Encouragé par Maurice Nadeau, Métellus entame dans son
premier roman l'exploration de la société haïtienne.
Après la parution de Au Pipirite chantant,
illuminé par la lumière de l'aube, dans lequel l'auteur
marque ses distances avec l'espoir d'un renouveau d'Haïti, Jacmel
au crépuscule rend compte de l'érosion qui mine la
société urbaine, dont l'aisance est fondée sur
la ruine des campagnes.
La bourgeoisie de Jacmel, attend, en 1956, la chute annoncée
du président Magloire. Elle commente aussi la promotion sociale
de Charles Pisquette. Celui-ci est issu d'un milieu très pauvre
: considéré par ses professeurs comme incapable de faire
des études, il a commencé à travailler dès
l'âge de treize ans, comme "boeuf chaîne" (portefaix). Il
devient conducteur. A vingt-quatre ans, il gagne 20 000 dolars à
la loterie nationale. Il investit dans des camions, achète des
maisons, pour sa mère, pour lui et pour Ninette, devenue Gros-Nina,
une jeune femme qu'il fréquente depuis son enfance et qui possède
des connaissances sur la pharmacopée naturelle de l'île.

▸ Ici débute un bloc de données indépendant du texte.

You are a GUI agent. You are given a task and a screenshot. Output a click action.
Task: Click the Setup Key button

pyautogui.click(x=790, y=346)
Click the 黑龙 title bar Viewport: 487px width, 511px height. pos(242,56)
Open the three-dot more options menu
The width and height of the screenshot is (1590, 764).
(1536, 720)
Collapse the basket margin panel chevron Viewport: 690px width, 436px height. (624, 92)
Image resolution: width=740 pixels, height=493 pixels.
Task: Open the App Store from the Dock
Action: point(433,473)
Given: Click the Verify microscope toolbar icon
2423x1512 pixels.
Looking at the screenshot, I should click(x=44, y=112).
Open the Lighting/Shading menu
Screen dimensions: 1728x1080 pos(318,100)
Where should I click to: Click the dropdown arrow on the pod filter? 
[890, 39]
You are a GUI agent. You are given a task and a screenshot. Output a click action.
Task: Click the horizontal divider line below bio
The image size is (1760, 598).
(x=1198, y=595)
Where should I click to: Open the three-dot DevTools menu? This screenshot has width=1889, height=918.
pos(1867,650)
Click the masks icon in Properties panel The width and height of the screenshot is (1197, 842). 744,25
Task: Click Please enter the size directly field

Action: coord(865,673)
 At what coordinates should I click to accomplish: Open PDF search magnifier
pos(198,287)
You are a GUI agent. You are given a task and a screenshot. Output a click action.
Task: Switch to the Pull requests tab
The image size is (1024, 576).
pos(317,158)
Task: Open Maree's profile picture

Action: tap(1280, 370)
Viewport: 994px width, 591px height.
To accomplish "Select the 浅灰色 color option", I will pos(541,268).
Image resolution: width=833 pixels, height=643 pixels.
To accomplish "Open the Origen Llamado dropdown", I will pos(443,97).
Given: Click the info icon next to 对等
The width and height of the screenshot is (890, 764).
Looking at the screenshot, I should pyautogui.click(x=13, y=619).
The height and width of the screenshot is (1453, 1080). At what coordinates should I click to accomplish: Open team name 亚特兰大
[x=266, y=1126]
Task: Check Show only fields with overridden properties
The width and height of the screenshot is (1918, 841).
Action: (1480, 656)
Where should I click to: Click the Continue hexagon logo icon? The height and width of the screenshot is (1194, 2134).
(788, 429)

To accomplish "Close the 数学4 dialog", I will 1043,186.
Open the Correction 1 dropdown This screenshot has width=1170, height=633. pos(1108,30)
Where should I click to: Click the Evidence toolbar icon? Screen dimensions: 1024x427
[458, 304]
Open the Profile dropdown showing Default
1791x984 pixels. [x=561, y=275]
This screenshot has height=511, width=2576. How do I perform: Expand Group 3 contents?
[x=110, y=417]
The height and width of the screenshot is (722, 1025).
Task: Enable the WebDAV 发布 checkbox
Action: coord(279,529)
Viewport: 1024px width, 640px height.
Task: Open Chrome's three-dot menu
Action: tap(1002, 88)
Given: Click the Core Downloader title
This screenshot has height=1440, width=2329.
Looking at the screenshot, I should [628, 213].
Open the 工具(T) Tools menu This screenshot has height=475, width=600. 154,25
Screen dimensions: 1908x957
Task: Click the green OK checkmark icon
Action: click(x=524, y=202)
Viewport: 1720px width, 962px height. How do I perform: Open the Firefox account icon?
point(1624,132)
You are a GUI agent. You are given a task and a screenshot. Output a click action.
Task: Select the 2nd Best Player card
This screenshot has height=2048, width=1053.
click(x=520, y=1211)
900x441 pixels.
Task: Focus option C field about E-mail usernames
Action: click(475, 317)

A eux deux, ils vont tisser un réseau de relations qui leur permettront
de s'entraider. Décidé à se marier, Charles choisit
Marie-Thérèse, une des filles de Cardinus, le sacristain,
alors que parvenu lui même, il eût pu épouser une
fille de la bourgeoisie. La soeur de Marie-Thérèse, Marcelle
est courtisée par Justin Barthoux, le fils de Me Barthoux, un
notaire qui a pu réussir grâce à deux exactions.
La perspective de ce mariage ne l'agrée pas. Le mariage de Pisquette
est célébré avec faste, et fait l'objet d'articles
de journaux. C'est l'occasion pour le journaliste Liméris, ancien
fonctionnaire révoqué, de dénoncer à mots
couverts la façon dont certains spéculateurs s'enrichissent
en spoliant les paysans. Conseillé par Jean-Philippe Murat, un
professeur de philosophie démis de ses fonctions en raison de
son appartenance au Parti Communiste, Pisquette investit dans une usine
de vétiver et dans l'hôtellerie, à Port-au-Prince.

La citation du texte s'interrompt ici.